--- Entries shown ---
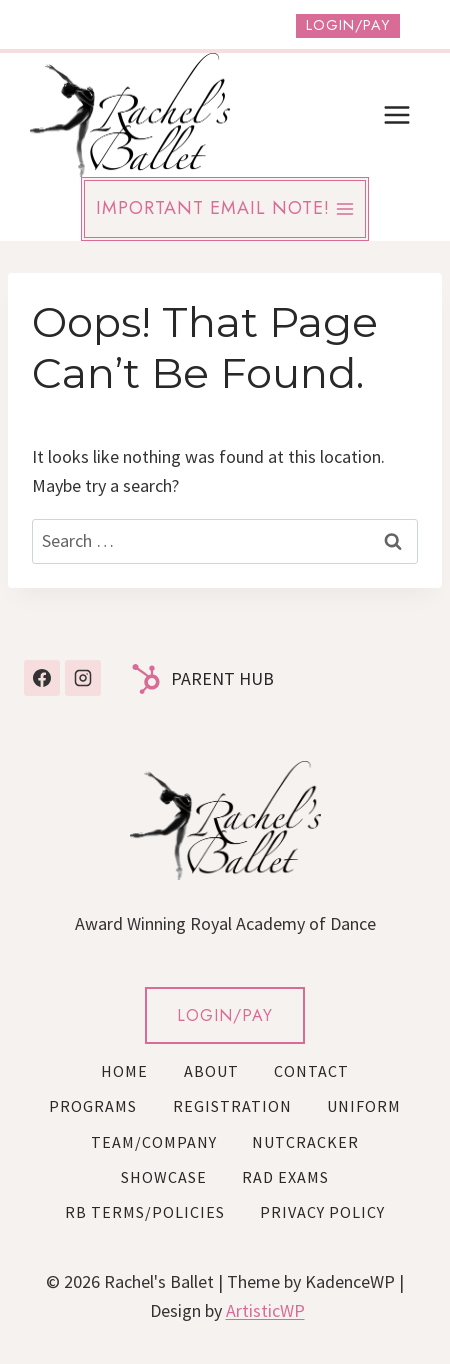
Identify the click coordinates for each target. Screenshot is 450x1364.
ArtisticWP (265, 1310)
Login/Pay (348, 25)
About (211, 1071)
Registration (232, 1106)
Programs (93, 1106)
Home (124, 1071)
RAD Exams (285, 1177)
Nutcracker (305, 1142)
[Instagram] (83, 678)
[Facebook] (42, 678)
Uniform (364, 1106)
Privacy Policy (322, 1212)
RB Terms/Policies (145, 1212)
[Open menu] (396, 114)
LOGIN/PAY (225, 1015)
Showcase (164, 1177)
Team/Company (154, 1142)
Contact (311, 1071)
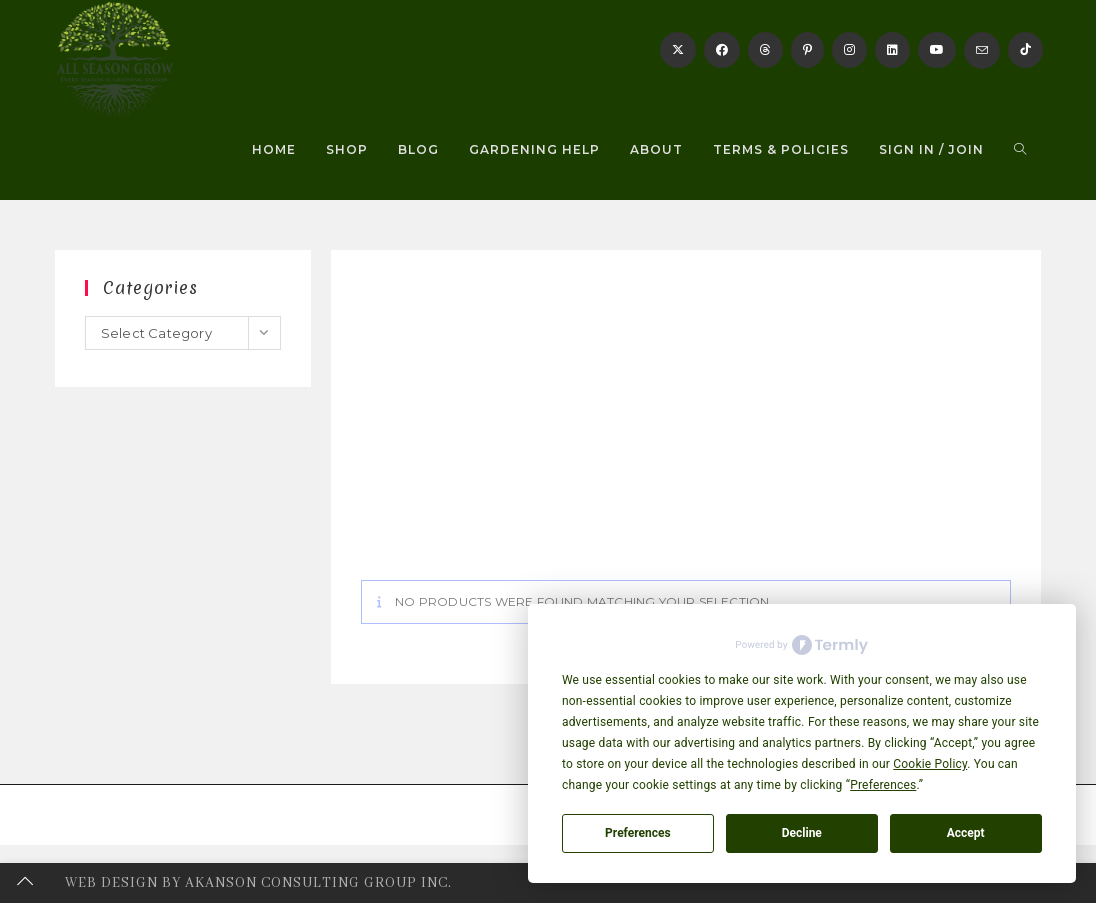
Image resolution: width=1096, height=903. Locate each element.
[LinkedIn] (892, 50)
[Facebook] (722, 50)
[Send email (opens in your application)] (982, 50)
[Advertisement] (686, 430)
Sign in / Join (931, 149)
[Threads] (765, 50)
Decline (802, 833)
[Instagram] (849, 50)
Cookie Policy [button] (930, 764)
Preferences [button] (883, 785)
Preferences (638, 833)
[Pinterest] (807, 50)
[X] (678, 50)
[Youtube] (937, 50)
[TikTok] (1025, 50)
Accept (966, 833)
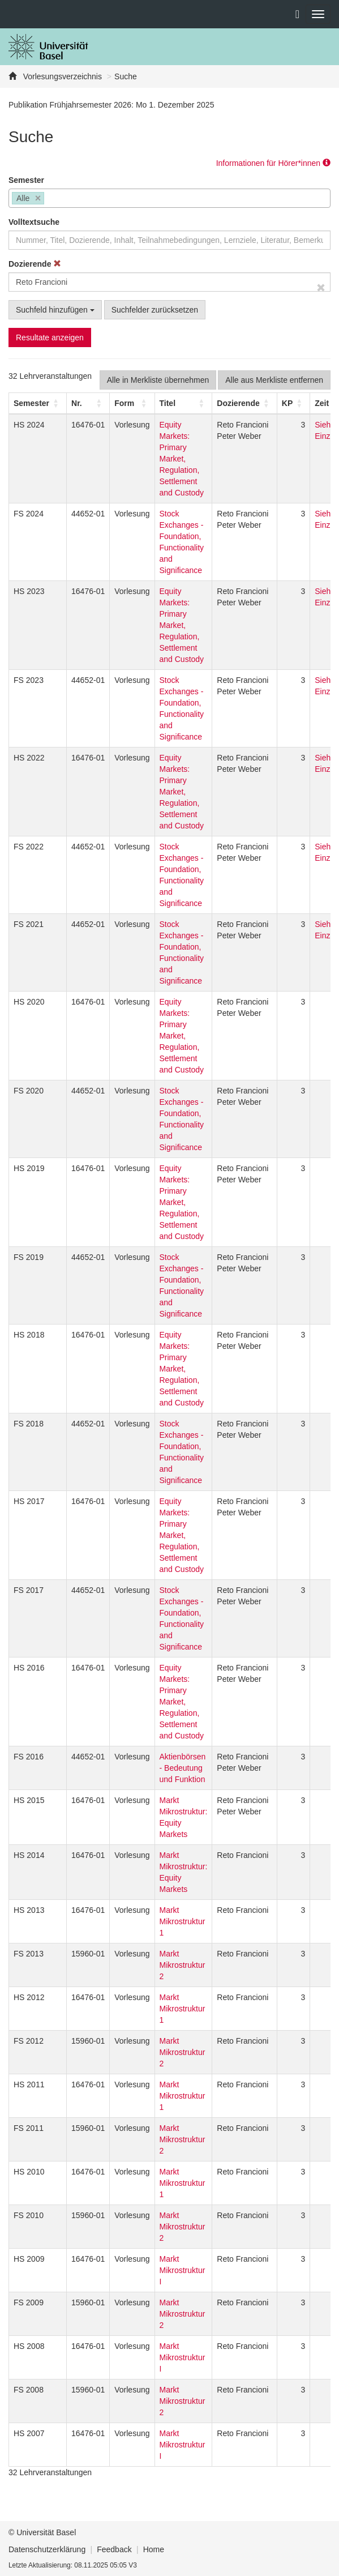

--- Task details ---
Rewrite all the records with every "Preferences" changed to "Settings" and nothing else altered, leaving the pictures out.

--- Written response ---
Identify the click coordinates for each target. Screenshot is 450x1364.
ArtisticWP (265, 1310)
Login/Pay (348, 25)
About (211, 1071)
Registration (232, 1106)
Programs (93, 1106)
Home (124, 1071)
RAD Exams (285, 1177)
Nutcracker (305, 1142)
[Instagram] (83, 678)
[Facebook] (42, 678)
Uniform (364, 1106)
Privacy Policy (322, 1212)
RB Terms/Policies (145, 1212)
[Open menu] (396, 114)
LOGIN/PAY (225, 1015)
Showcase (164, 1177)
Team/Company (154, 1142)
Contact (311, 1071)
Image resolution: width=1096, height=903. Locate each element.
[LinkedIn] (892, 50)
[Facebook] (722, 50)
[Send email (opens in your application)] (982, 50)
[Advertisement] (686, 430)
Sign in / Join (931, 149)
[Threads] (765, 50)
Decline (802, 833)
[Instagram] (849, 50)
Cookie Policy [button] (930, 764)
Settings [button] (883, 785)
Settings (638, 833)
[Pinterest] (807, 50)
[X] (678, 50)
[Youtube] (937, 50)
[TikTok] (1025, 50)
Accept (966, 833)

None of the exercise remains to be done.